What the exercise asks
The records below are to be output exactly, except for their pictures.

Pixel coordinate grounding data
Segment Open

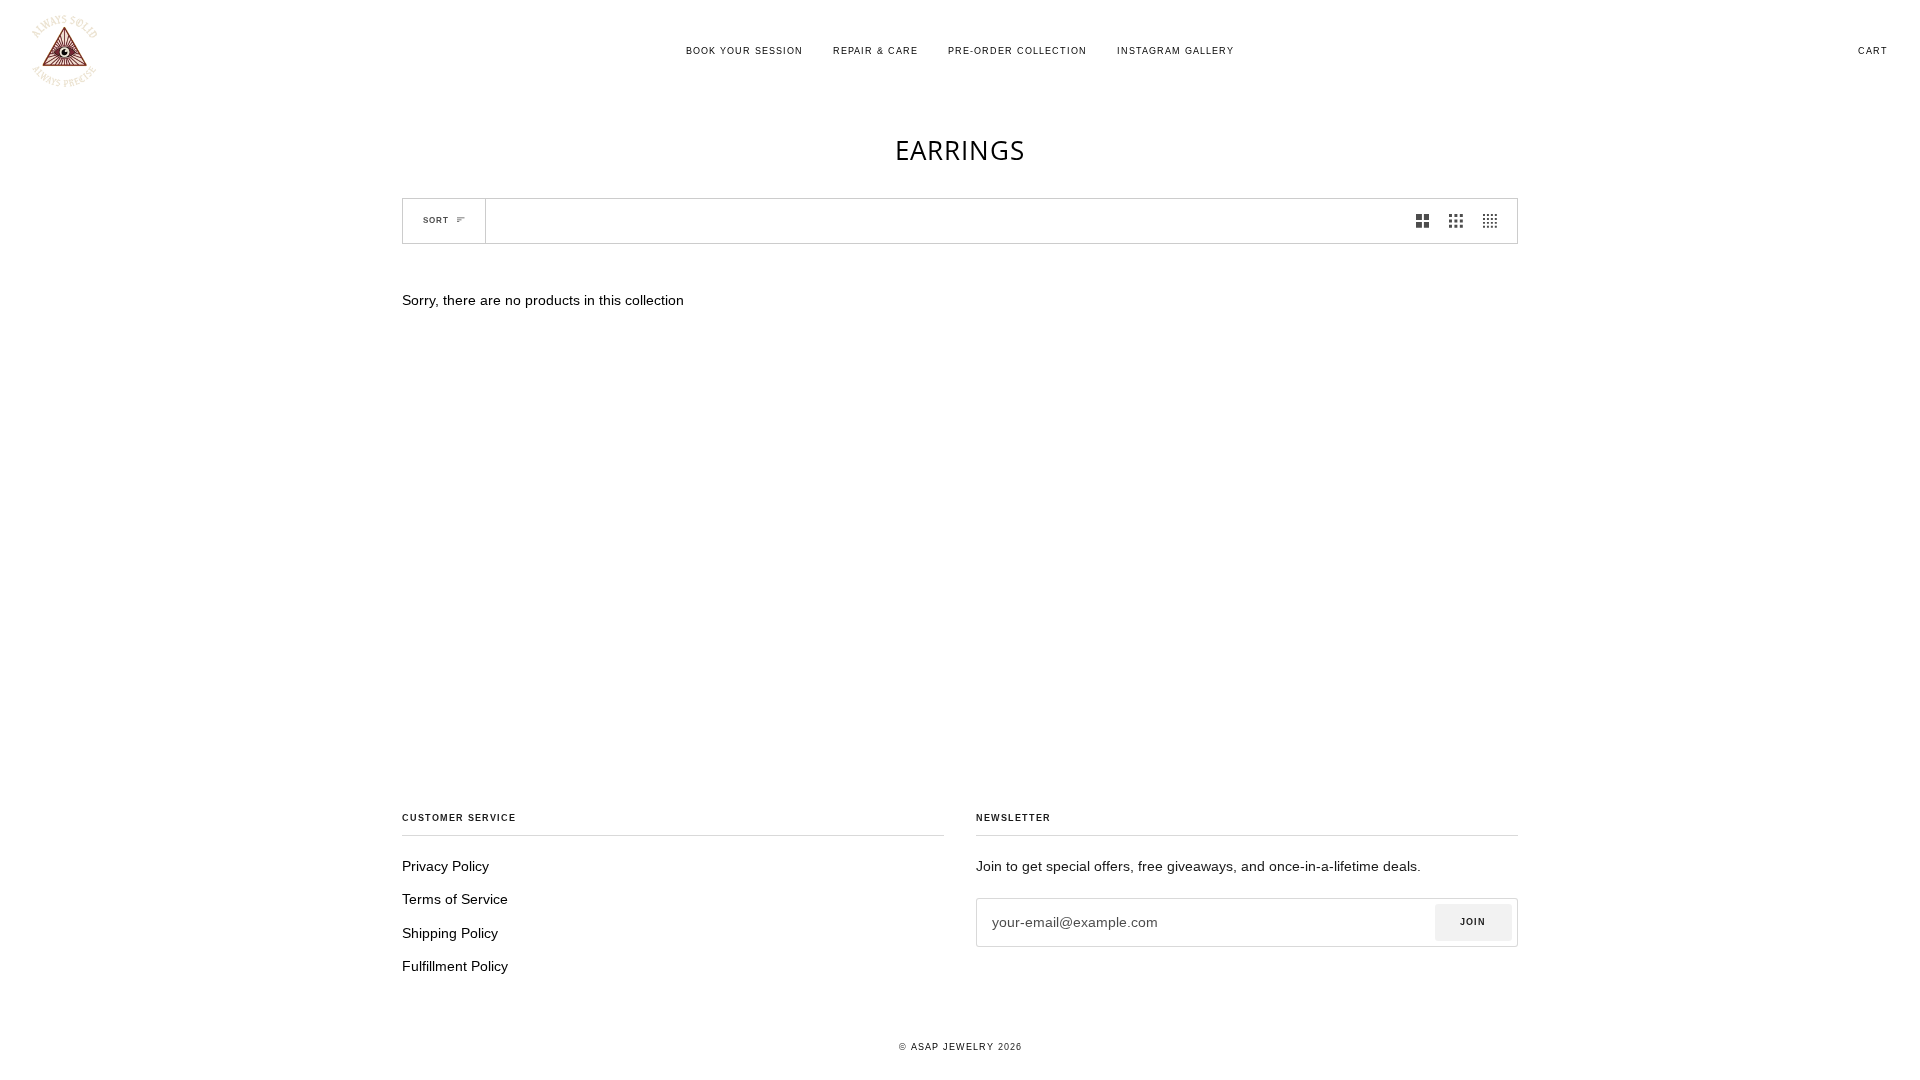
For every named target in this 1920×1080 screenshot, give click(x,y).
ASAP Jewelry (952, 1047)
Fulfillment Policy (455, 966)
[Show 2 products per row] (1423, 221)
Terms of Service (455, 899)
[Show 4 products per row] (1495, 221)
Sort (436, 220)
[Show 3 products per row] (1456, 221)
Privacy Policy (445, 866)
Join (1473, 922)
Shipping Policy (450, 933)
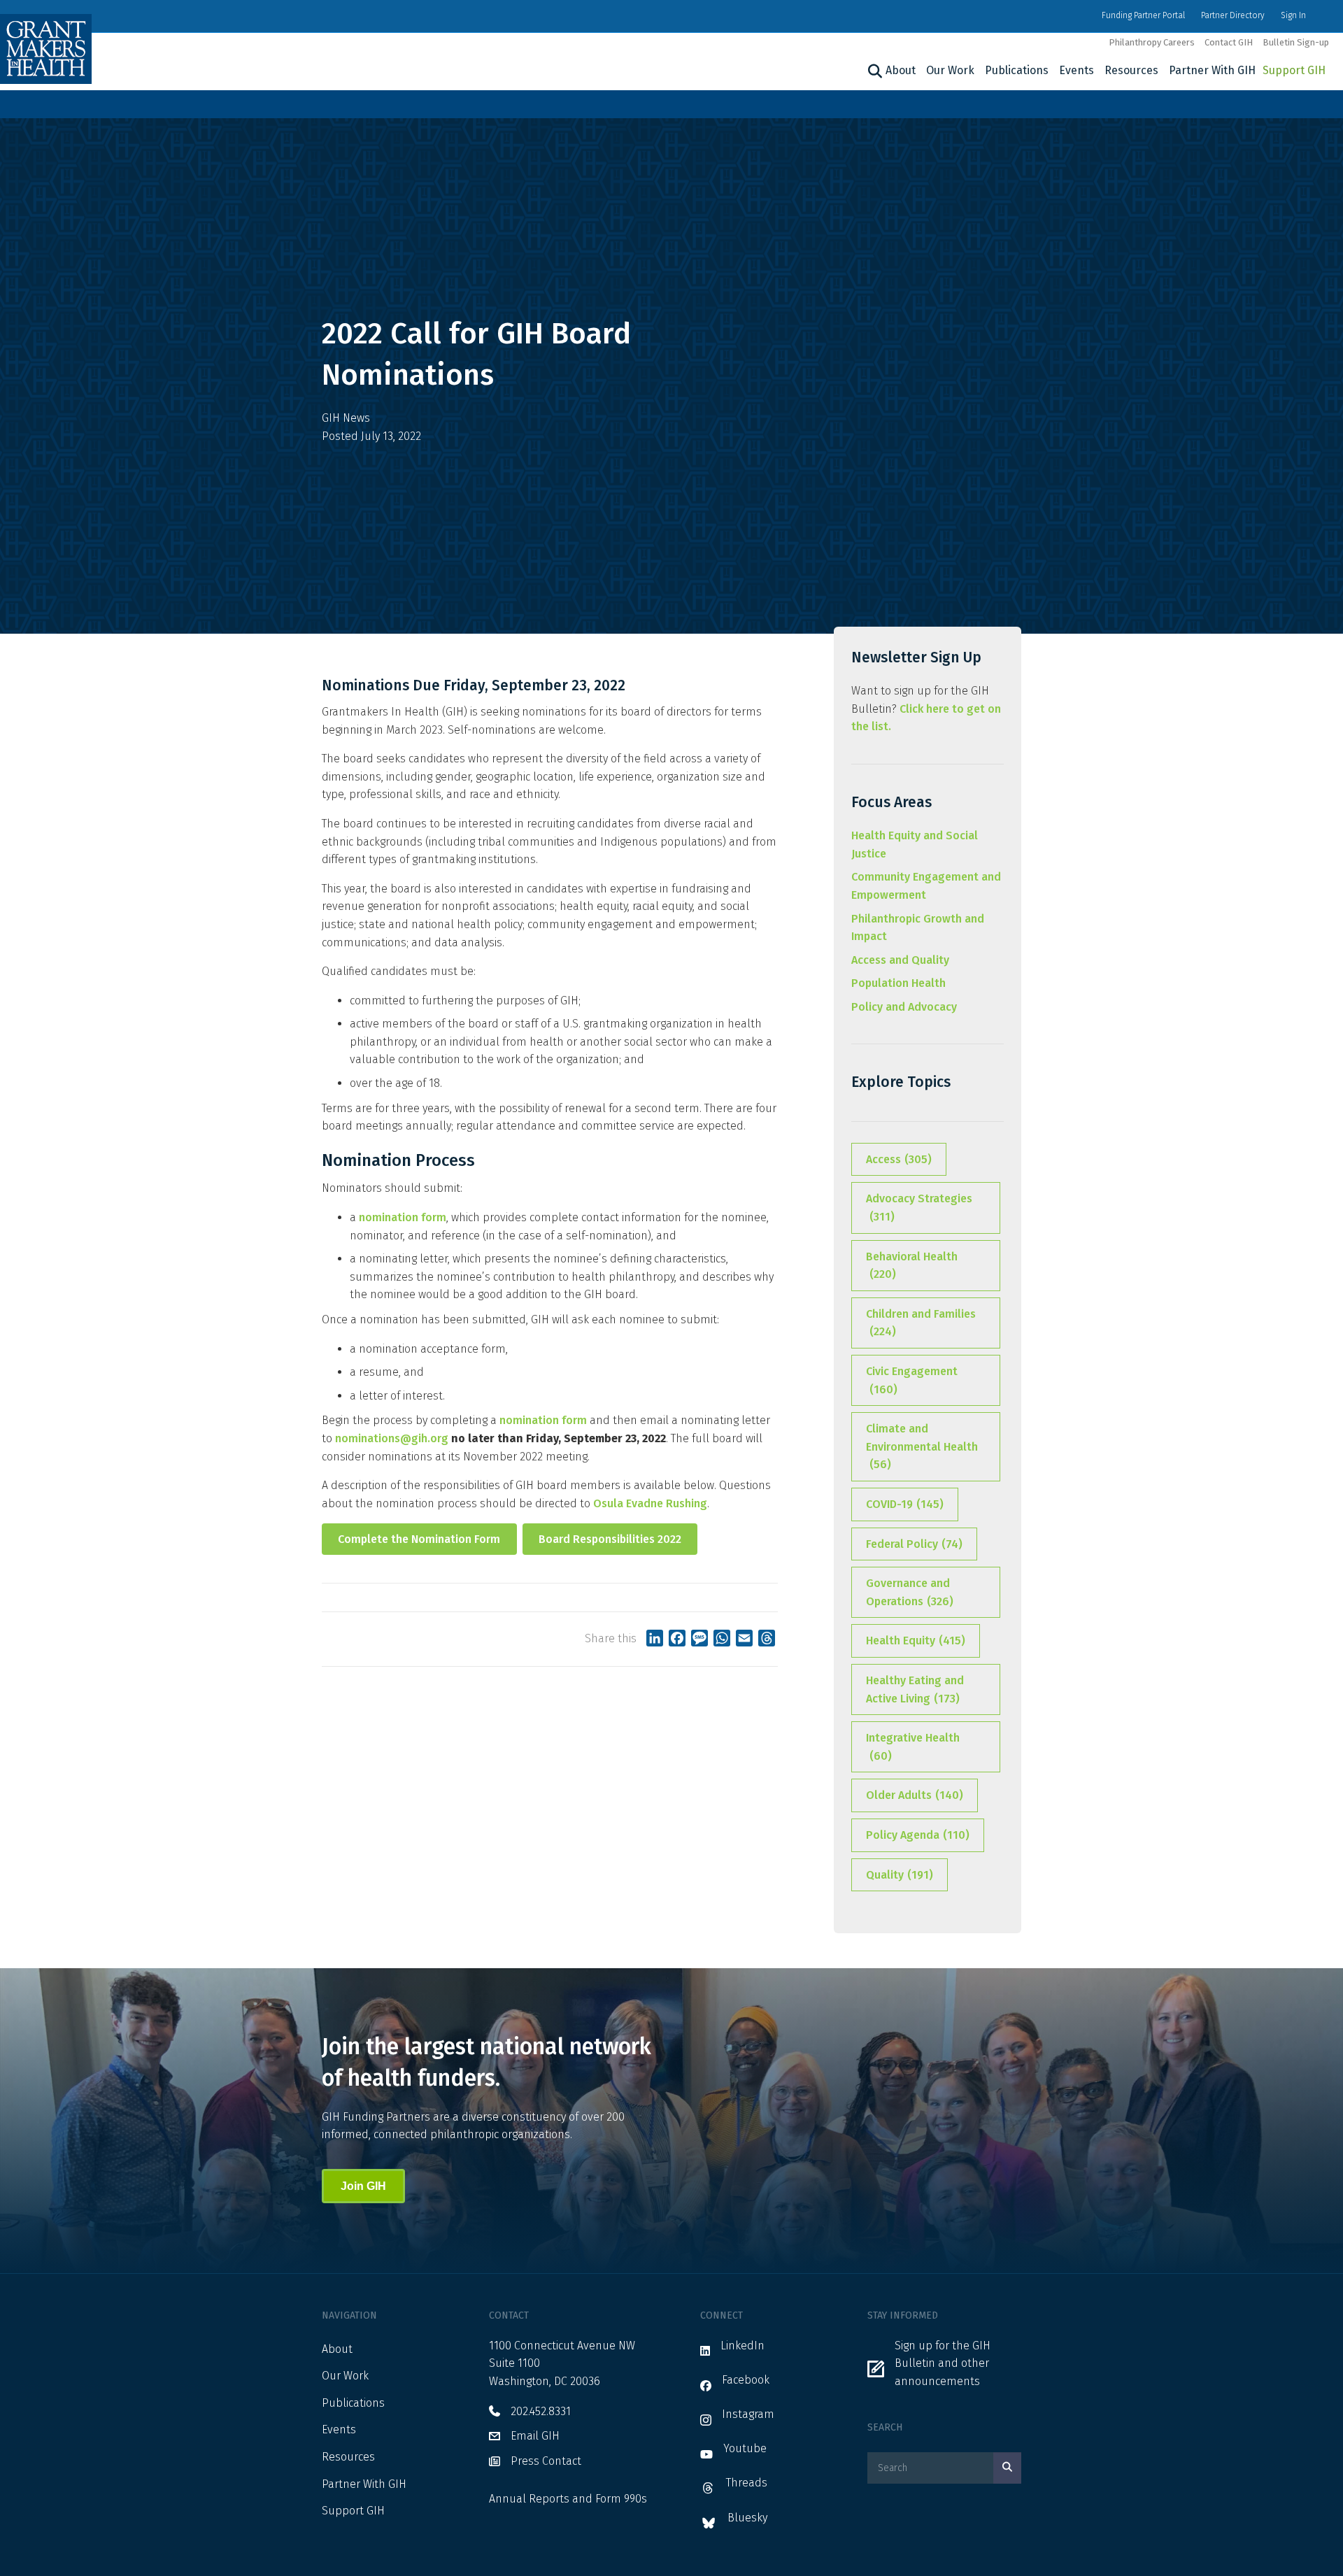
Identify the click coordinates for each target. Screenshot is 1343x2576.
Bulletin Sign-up (1296, 42)
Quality (899, 1874)
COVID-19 (905, 1504)
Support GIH (1294, 70)
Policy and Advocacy (904, 1006)
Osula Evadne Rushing (650, 1503)
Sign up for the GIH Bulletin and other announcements (942, 2363)
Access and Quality (900, 960)
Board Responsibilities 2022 (610, 1539)
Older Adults (914, 1795)
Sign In (1293, 15)
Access (899, 1159)
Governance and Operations (909, 1592)
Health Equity (915, 1640)
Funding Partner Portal (1143, 15)
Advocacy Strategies (919, 1207)
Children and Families (921, 1323)
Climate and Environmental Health (922, 1446)
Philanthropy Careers (1152, 42)
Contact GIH (1229, 42)
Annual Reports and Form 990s (568, 2498)
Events (1076, 70)
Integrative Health (913, 1747)
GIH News (346, 418)
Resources (1131, 70)
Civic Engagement (912, 1380)
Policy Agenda (917, 1835)
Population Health (898, 983)
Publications (1017, 70)
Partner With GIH (1212, 70)
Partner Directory (1233, 15)
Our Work (950, 70)
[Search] (873, 71)
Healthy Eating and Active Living (915, 1689)
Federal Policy (914, 1544)
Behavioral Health (912, 1265)
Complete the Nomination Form (419, 1539)
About (901, 70)
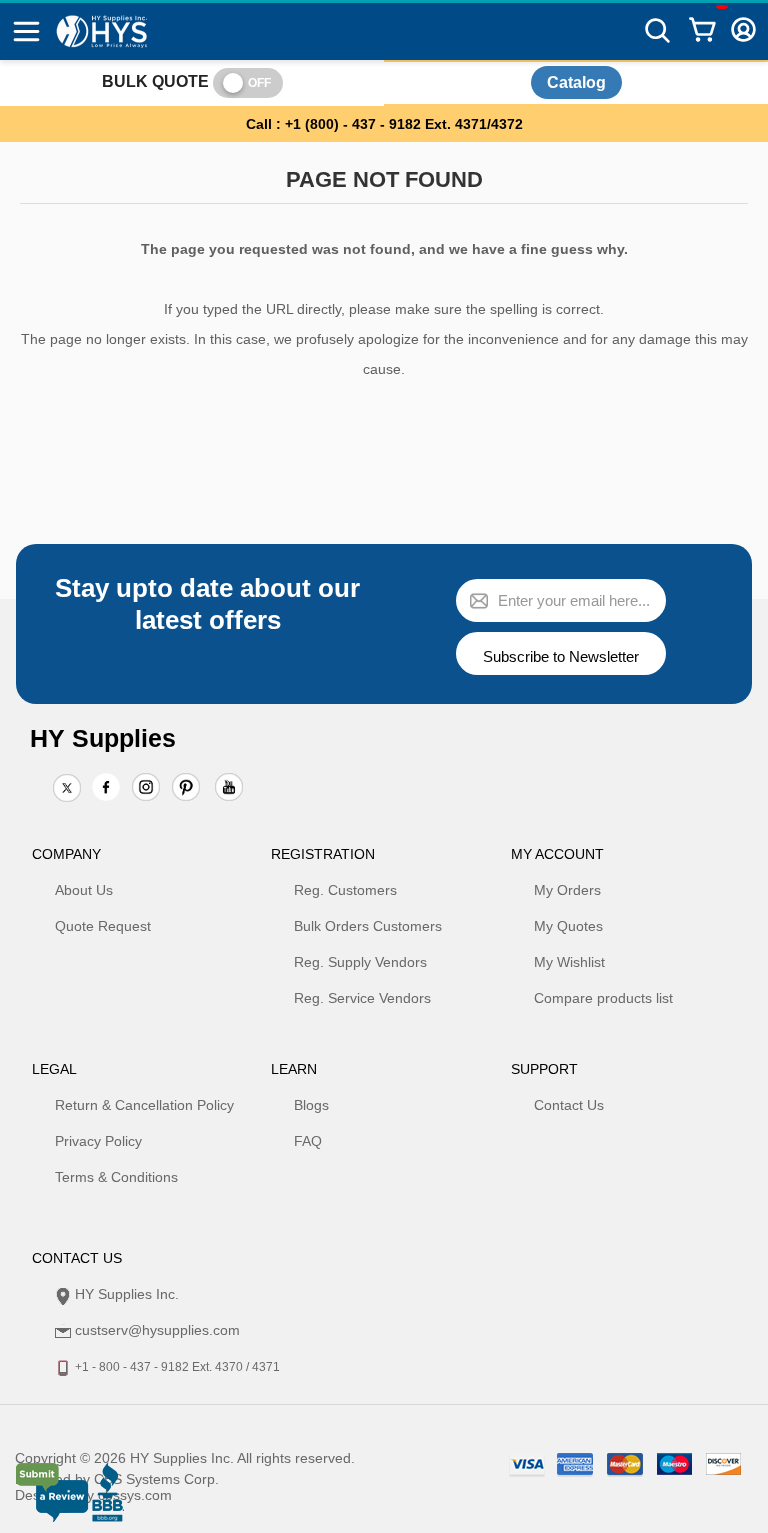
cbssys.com (135, 1495)
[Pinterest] (186, 789)
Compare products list (603, 998)
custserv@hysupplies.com (157, 1330)
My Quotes (568, 926)
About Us (84, 890)
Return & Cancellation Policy (144, 1105)
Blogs (311, 1105)
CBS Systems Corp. (156, 1479)
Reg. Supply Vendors (360, 962)
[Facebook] (106, 787)
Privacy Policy (98, 1141)
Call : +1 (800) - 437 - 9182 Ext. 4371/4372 (384, 124)
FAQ (308, 1141)
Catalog (576, 82)
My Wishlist (569, 962)
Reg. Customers (345, 890)
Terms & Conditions (116, 1177)
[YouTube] (229, 789)
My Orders (567, 890)
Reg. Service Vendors (362, 998)
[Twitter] (67, 789)
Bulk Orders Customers (368, 926)
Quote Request (103, 926)
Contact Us (569, 1105)
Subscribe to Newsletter (561, 656)
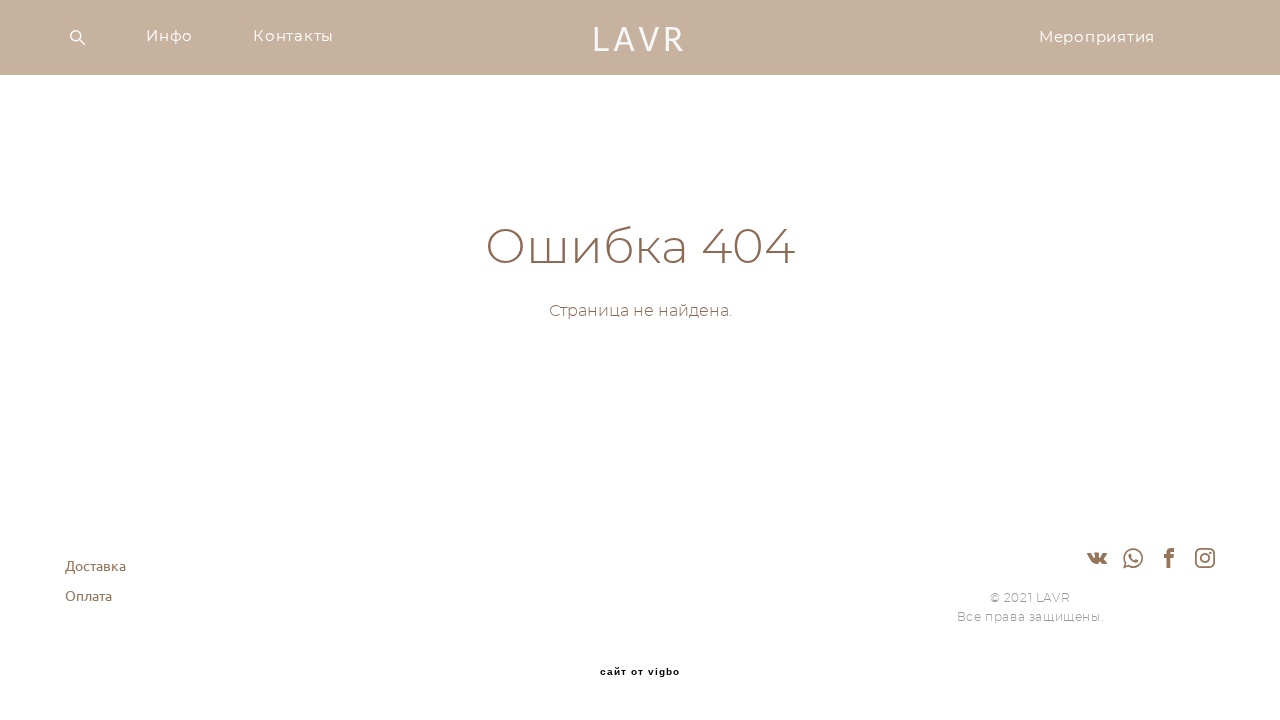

Segment Closed

Solution to the problem
For every named target in this 1920×1080 screenshot, give click(x,y).
ASAP Jewelry (952, 1047)
Fulfillment Policy (455, 966)
[Show 2 products per row] (1423, 221)
Terms of Service (455, 899)
[Show 4 products per row] (1495, 221)
Sort (436, 220)
[Show 3 products per row] (1456, 221)
Privacy Policy (445, 866)
Join (1473, 922)
Shipping Policy (450, 933)
Identify the click coordinates for each target. Screenshot is 1343x2576.
Bulletin Sign-up (1296, 42)
Quality (899, 1874)
COVID-19 (905, 1504)
Support GIH (1294, 70)
Policy and Advocacy (904, 1006)
Osula Evadne Rushing (650, 1503)
Sign up for the GIH Bulletin and other announcements (942, 2363)
Access and Quality (900, 960)
Board Responsibilities 2022 (610, 1539)
Older Adults (914, 1795)
Sign In (1293, 15)
Access (899, 1159)
Governance and Operations (909, 1592)
Health Equity (915, 1640)
Funding Partner Portal (1143, 15)
Advocacy Strategies (919, 1207)
Children and Families (921, 1323)
Climate and Environmental Health (922, 1446)
Philanthropy Careers (1152, 42)
Contact GIH (1229, 42)
Annual Reports and Form 990s (568, 2498)
Events (1076, 70)
Integrative Health (913, 1747)
GIH News (346, 418)
Resources (1131, 70)
Civic Engagement (912, 1380)
Policy Agenda (917, 1835)
Population Health (898, 983)
Publications (1017, 70)
Partner With GIH (1212, 70)
Partner Directory (1233, 15)
Our Work (950, 70)
[Search] (873, 71)
Healthy Eating and Active Living (915, 1689)
Federal Policy (914, 1544)
Behavioral Health (912, 1265)
Complete the Nomination Form (419, 1539)
About (901, 70)
cbssys.com (135, 1495)
[Pinterest] (186, 789)
Compare products list (603, 998)
custserv@hysupplies.com (157, 1330)
My Quotes (568, 926)
About Us (84, 890)
Return & Cancellation Policy (144, 1105)
Blogs (311, 1105)
CBS Systems Corp. (156, 1479)
Reg. Supply Vendors (360, 962)
[Facebook] (106, 787)
Privacy Policy (98, 1141)
Call : +1 (800) - 437 - 9182 Ext. 4371/4372 (384, 124)
FAQ (308, 1141)
Catalog (576, 82)
My Wishlist (569, 962)
Reg. Customers (345, 890)
Terms & Conditions (116, 1177)
[YouTube] (229, 789)
My Orders (567, 890)
Reg. Service Vendors (362, 998)
[Twitter] (67, 789)
Bulk Orders Customers (368, 926)
Quote Request (103, 926)
Contact Us (569, 1105)
Subscribe to Newsletter (561, 656)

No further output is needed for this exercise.